I'm looking into things I can contribute to open source. One pain point I have with many FOSS apps I use is they don't support scripting. I'm thinking it would be nice to at least try to add some basic scripting support to some of the apps I use, e.g. OBS.
However, all the guides for adding scripting support assume that the app in question is written in Cocoa. A lot of these FOSS apps I'm looking at are… not. Does anybody have some good resources for exposing nonnative functionality to native system services, as would be required for scripting?
Implementing non-trivial Apple event support is a right PITA; massively so if you have to implement it from scratch in C/C++ (CocoaScripting.framework is a non-starter for non-Cocoa apps and any third-party frameworks will be massively out of date). Right now I wouldn't even try: AppleScript is dying and JXA is already dead, and Apple are silent on its plans (if any) for the future of Mac Automation. This may change if/when Shortcuts comes to macOS, but that won't happen before 10.15.

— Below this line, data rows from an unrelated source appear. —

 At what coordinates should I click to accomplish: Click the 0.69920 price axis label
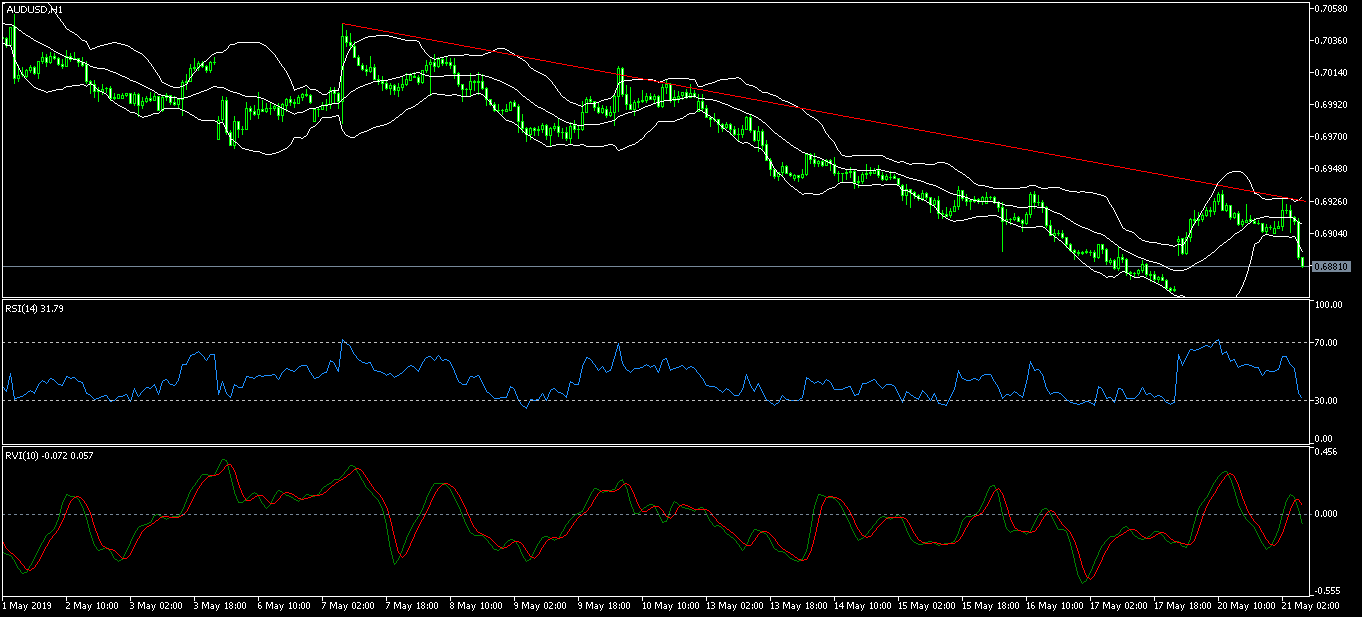point(1331,105)
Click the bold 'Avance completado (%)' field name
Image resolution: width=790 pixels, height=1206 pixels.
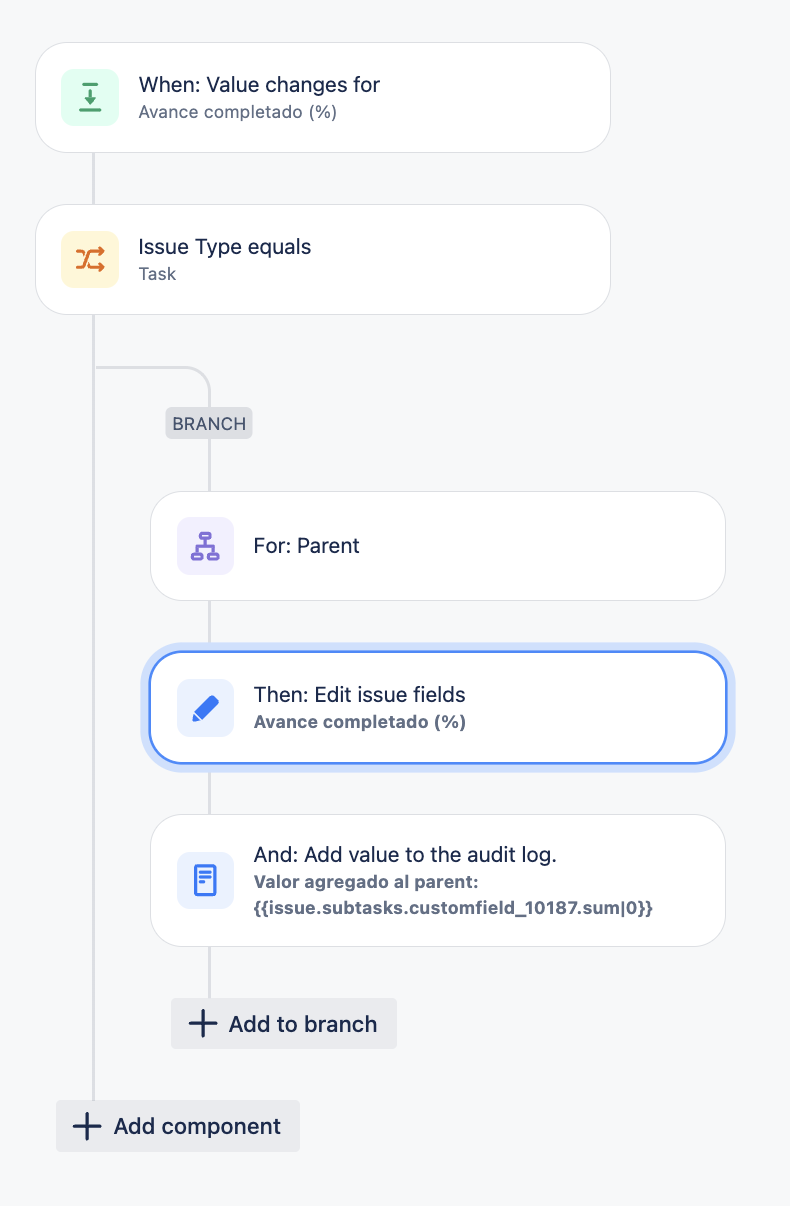(360, 722)
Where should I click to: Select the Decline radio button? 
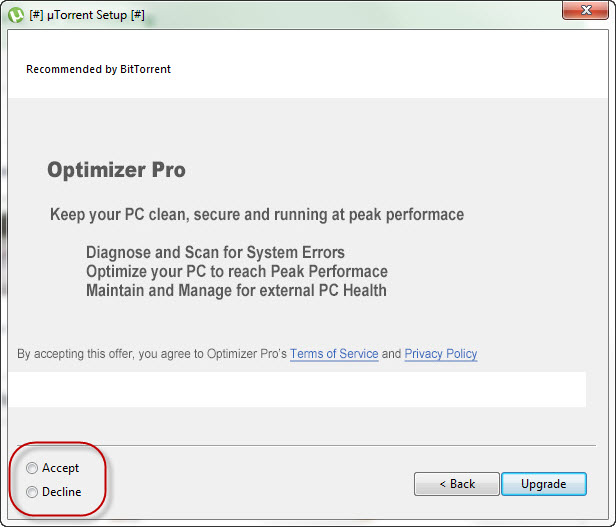(x=32, y=492)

If you just want to add really basic automation support (i.e. no 'object model', just simple commands like play FILE
/convert FILE
) and the app plays nicely with the macOS event loop, it's not hugely difficult (though still extremely tedious) to install Apple event handlers and unpack and pack simple arguments and results (numbers, strings) via the old C Apple Event Manager API. It won't be very "AppleScript-ish", but at least it's achievable. Or, if the app already has its own built-in (e.g. JavaScript) scripting support, implementing a do script CODE [with parameters {ARG1,ARG2,…}]
handler to call into that is an easy win.
As far as documentation and example code goes, search for AEInstallEventHandler
and see what comes up. Won't be great, but that's as good as it gets. Be prepared to figure out a lot of this stuff for yourself.